Die teuersten Zuckerwürfel der Welt
"Papa,
Du musst die bulgarischen Zigeuner nach Ägypten schicken, um zu lernen, wie man
besser stehlen kann", scherzte ich mit meinem Vater.
Er
beschäftigte sich zu dieser Zeit mit Weiterbildungsmaßnahmen in Bulgarien und
lachte gelassen über meinen Scherz. Oft findet man im Scherz eine Menge
Wahrheit. Die Zigeuner waren in Bulgarien dafür bekannt, dass sie gerne von
anderen Menschen oder von der Straße etwas mitgehen ließen.
In
Ägypten waren deren Kollegen um einiges fortschrittlicher:
Es
war der letzte Tag meines Urlaubs in Ägypten. Ich bin früh aufgestanden,
um ein letztes Mal schwimmen zu gehen. Es war herrlich, Sonne, Strand und Meer
zu genießen. Es war der 11. Februar. Mein Handy zeigte 7 Uhr. Die Temperatur
des Meeres betrug 22C. Mein Freund schlief noch.
Der
Bus, der uns zum Flughafen bringen sollte, sollte uns um 11:30 Uhr abholen.
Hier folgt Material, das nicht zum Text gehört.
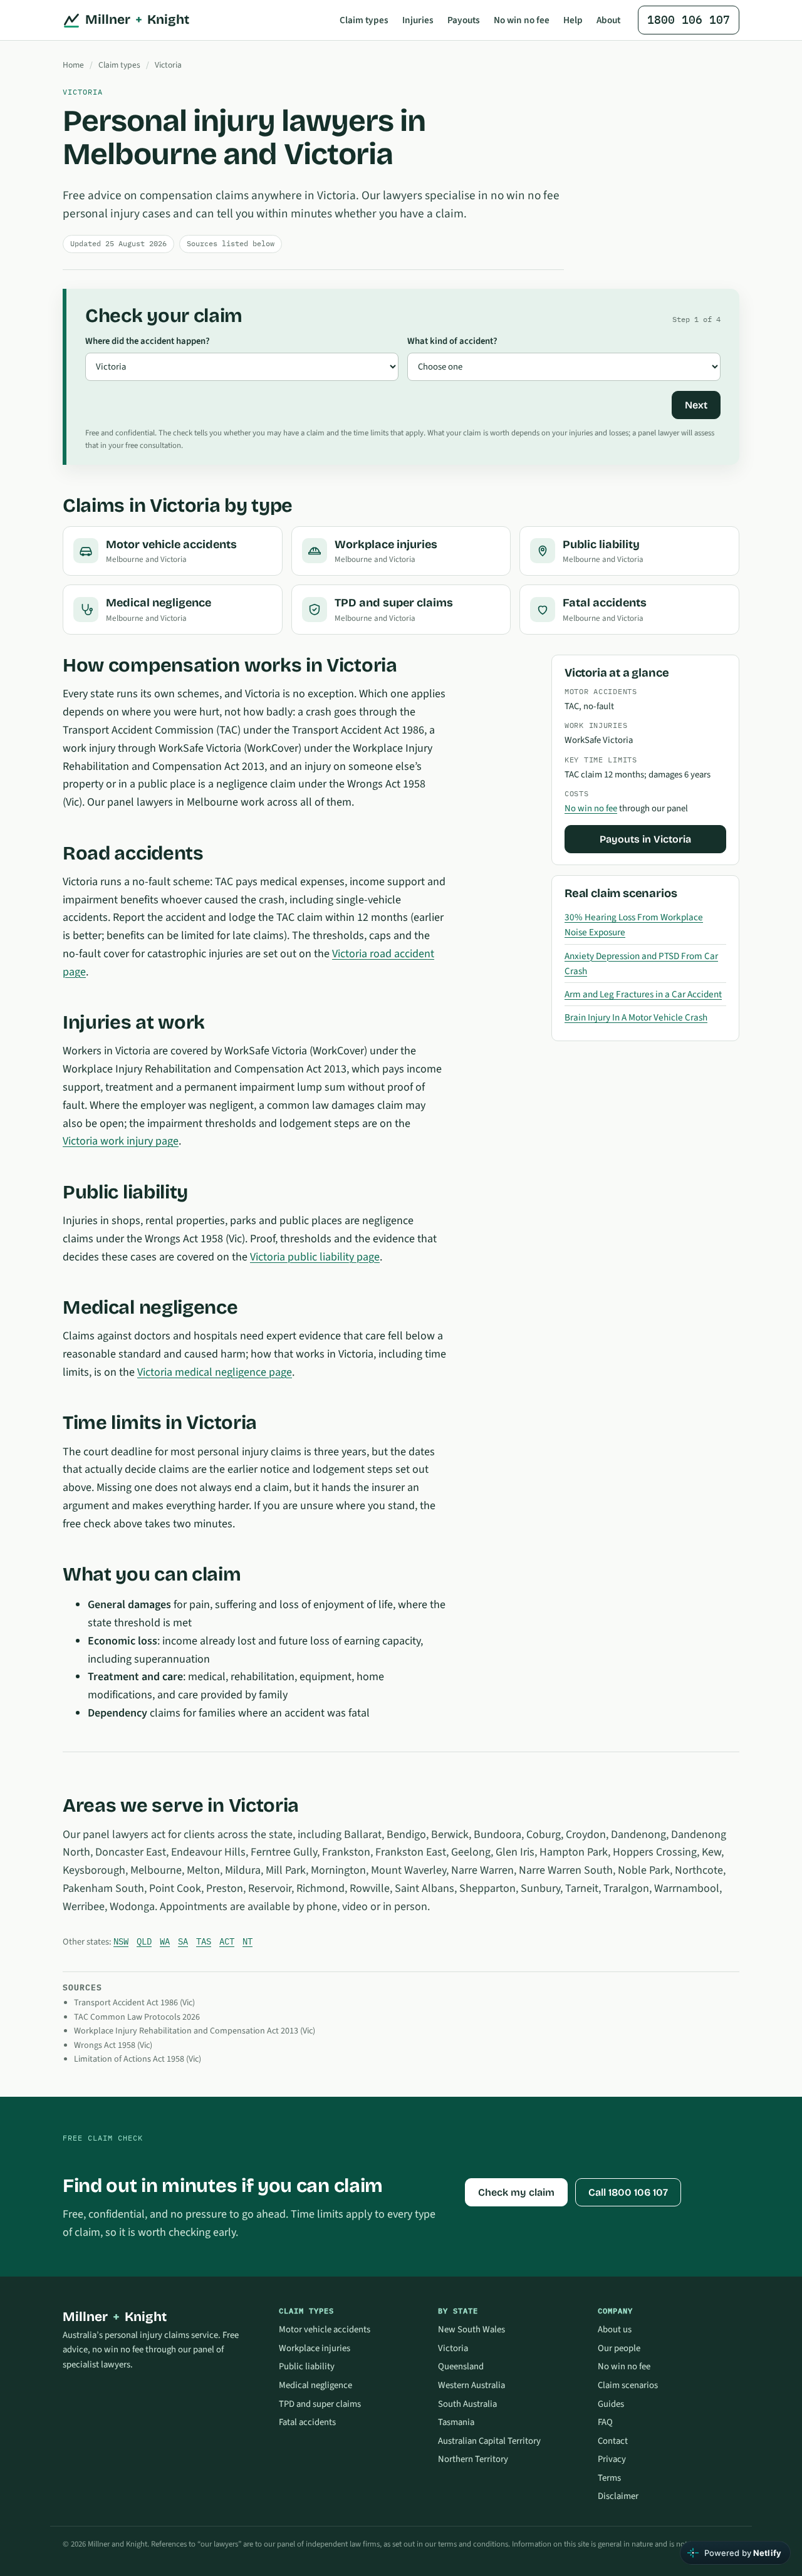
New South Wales (471, 2329)
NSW (120, 1941)
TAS (203, 1941)
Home (73, 65)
Unser Hotel hieß Hussein Palace. Es hatte 4 Sterne, was aus meiner Sicht aber
einer zuviel war. Bei den meisten Hotelanlagen der gehobenen Kategorie am Roten
Meer hatte ich das Gefühl, dass die Ägypter ein paar Sterne aus dem Himmel
holten. Unser Hotelstrand hatte aber die 4 Sterne verdient. Er trug nicht
zufällig den Namen "Dream Beach" und galt als einer der schönsten
Strände in Hurghada. Wenn man kein Hotelgast war, sollte man umgerechnet 10 USD
Eintritt zahlen. Ein Betrag, den sich nur die reichen Einheimischen und die
Touristen leisten konnten. Man bekam dafür eine komfortable Liege und ein
Strandtuch und konnte den Tag mit einer angenehmen, ruhigen Musik im Hintergrund
und eine schöne Aussicht auf das Meer genießen.
Ich
sprang vom Steg dreimal ins Wasser und trocknete mich anschließend ab. Dann
verabschiedete ich mich von einigen Besuchern, die ich während meiner Woche
Urlaub kennengelernt hatte und ging zurück ins Hotel. Meine Reisetasche hatte
ich bereits am Abend zuvor gepackt. Ich ging mit einem zufriedenen Lächeln
durch das Foyer, überquerte den Garten mit dem Pool und stieg ich die Treppen
bis zur zweiten Etage hinauf, wo sich unser Zimmer befand. Im Flur sah ich den
Jungen, der unser Zimmer saubermachte. Ich hatte auf dem Weg darüber
nachgedacht, ob ich ihm Trinkgeld hinterlassen sollte. Einmal hatte ich ihm
eine Schokolade gegeben, einmal ließ mein Freund unter dem Bettkissen einen
Dollar für ihn liegen, aber beides nahm er ohne besondere Freude oder
Dankbarkeit an. In einem armen Land wie Ägypten freuten sich normalerweise die
Reinigungskräfte in den Hotelanlagen über solche Kleinigkeiten. Sie wurden in
der Regel unterbezahlt und mussten für ihr Überleben hart arbeiten. Unser Junge
sah aber eher wie einer aus, der an diesem Trinkgeld nicht besonders
interessiert war. Er war weder klein noch groß, hatte kurze, schwarze, lockige
Haare und dunkle Augen.Es gab etwas in seiner Ausstrahlung, was eine
gewisse Reife und Intelligenz zeigte.Er sah wie ein Typ aus, der ruhig Anzug
und Krawatte tragen konnte. Etwas, wovon ich mich in wenigen Minuten überzeugen
konnte.
"How
much?", fragte er mich und zeigte mit der Hand auf meine Halskette.
"1
dollar", antwortete ich.
Er
holte unter seinem T-Shirt die gleiche Kette und sagte überrascht:
"This
2 dollars!"
"Yes,
yes-mine is 2 dollars too", erinnerte ich mich an den richtigen Preis.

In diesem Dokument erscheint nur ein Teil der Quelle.